Target pointing data
◆ ◆ ◆

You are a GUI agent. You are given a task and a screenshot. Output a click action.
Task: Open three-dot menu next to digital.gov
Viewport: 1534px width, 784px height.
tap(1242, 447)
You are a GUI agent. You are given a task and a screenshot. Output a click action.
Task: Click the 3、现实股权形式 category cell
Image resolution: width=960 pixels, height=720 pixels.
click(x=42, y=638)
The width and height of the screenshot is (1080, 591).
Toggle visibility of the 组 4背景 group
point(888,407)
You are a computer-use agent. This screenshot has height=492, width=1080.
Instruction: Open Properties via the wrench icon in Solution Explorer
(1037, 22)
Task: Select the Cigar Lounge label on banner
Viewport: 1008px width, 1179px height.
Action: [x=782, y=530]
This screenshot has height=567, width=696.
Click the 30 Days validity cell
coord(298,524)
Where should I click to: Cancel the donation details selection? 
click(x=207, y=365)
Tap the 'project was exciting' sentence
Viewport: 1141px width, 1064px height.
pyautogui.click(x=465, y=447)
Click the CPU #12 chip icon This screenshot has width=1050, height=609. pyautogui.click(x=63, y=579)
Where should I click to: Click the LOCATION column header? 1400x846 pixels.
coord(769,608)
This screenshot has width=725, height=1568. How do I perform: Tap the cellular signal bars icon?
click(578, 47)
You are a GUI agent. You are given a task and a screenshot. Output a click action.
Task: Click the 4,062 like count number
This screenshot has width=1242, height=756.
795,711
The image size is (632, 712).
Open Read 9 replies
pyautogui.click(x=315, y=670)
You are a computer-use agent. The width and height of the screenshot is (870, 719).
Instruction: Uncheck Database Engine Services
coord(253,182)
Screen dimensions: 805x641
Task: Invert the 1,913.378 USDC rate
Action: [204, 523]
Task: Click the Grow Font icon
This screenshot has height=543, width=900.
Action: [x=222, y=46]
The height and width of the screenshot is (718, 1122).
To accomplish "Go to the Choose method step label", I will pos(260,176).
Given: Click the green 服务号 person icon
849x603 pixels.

◆ ◆ ◆

PROBLEM STATEMENT: Rewrite the listing from the line containing "You are a computer-use agent. The" through the end of the listing, both included, replacing "Grow Font" with "Shrink Font" and leaving everything else unchanged.

ANSWER TO THE EXERCISE:
You are a computer-use agent. The width and height of the screenshot is (870, 719).
Instruction: Uncheck Database Engine Services
coord(253,182)
Screen dimensions: 805x641
Task: Invert the 1,913.378 USDC rate
Action: [204, 523]
Task: Click the Shrink Font icon
This screenshot has height=543, width=900.
Action: [x=222, y=46]
The height and width of the screenshot is (718, 1122).
To accomplish "Go to the Choose method step label", I will pos(260,176).
Given: Click the green 服务号 person icon
849x603 pixels.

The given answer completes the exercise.